** Data provided follows **

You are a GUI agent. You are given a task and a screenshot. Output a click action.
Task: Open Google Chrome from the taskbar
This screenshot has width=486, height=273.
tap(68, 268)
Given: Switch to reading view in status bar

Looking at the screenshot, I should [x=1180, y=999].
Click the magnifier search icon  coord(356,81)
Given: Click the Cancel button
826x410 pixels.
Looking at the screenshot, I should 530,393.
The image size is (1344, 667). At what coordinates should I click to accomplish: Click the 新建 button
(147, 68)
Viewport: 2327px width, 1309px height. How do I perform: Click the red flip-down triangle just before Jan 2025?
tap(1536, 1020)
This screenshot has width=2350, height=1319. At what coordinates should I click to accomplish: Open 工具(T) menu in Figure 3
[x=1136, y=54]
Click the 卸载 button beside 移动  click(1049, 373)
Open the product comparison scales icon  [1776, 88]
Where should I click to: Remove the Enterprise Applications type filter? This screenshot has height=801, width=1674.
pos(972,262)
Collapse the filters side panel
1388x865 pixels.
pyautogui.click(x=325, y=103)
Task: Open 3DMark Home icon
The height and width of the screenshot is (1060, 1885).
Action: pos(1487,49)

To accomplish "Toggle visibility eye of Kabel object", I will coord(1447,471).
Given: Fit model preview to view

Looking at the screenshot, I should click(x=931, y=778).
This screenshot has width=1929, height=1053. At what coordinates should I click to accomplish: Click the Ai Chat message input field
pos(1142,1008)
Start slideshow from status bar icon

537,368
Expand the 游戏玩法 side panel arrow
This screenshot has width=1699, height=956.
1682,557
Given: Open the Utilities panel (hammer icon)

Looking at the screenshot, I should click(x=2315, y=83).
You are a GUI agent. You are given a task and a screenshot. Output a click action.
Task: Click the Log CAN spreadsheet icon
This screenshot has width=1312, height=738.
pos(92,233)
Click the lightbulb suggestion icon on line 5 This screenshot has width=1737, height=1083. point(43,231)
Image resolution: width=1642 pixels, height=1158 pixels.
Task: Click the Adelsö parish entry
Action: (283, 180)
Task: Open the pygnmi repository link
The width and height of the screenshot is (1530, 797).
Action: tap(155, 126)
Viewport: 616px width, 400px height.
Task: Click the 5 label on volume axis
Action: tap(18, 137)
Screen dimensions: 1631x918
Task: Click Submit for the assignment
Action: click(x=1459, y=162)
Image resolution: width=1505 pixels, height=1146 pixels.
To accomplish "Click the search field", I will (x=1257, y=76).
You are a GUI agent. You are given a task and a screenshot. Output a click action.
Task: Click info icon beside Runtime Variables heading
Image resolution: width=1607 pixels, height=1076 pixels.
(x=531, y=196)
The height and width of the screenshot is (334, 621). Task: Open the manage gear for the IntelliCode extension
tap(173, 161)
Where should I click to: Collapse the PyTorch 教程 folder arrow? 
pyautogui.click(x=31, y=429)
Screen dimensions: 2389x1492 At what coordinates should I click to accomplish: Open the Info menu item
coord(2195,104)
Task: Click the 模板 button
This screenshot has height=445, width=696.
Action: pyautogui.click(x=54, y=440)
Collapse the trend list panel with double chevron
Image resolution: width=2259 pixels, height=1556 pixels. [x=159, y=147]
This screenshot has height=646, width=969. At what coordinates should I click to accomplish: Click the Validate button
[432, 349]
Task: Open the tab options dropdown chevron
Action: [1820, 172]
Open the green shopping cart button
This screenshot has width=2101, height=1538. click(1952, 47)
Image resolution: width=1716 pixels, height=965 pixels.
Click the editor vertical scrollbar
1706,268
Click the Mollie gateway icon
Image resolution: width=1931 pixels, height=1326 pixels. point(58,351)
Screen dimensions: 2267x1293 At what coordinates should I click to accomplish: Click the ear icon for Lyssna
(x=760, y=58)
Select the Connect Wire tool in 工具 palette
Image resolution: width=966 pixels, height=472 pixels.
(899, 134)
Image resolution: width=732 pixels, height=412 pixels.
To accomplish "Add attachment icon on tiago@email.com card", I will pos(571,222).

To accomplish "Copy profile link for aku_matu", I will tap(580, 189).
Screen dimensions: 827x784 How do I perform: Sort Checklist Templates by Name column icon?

** End of Data provided **

- [Task objective] Going through the listing above, count the lines in which the word "search" appears, and give only the number.

- [Answer box] 2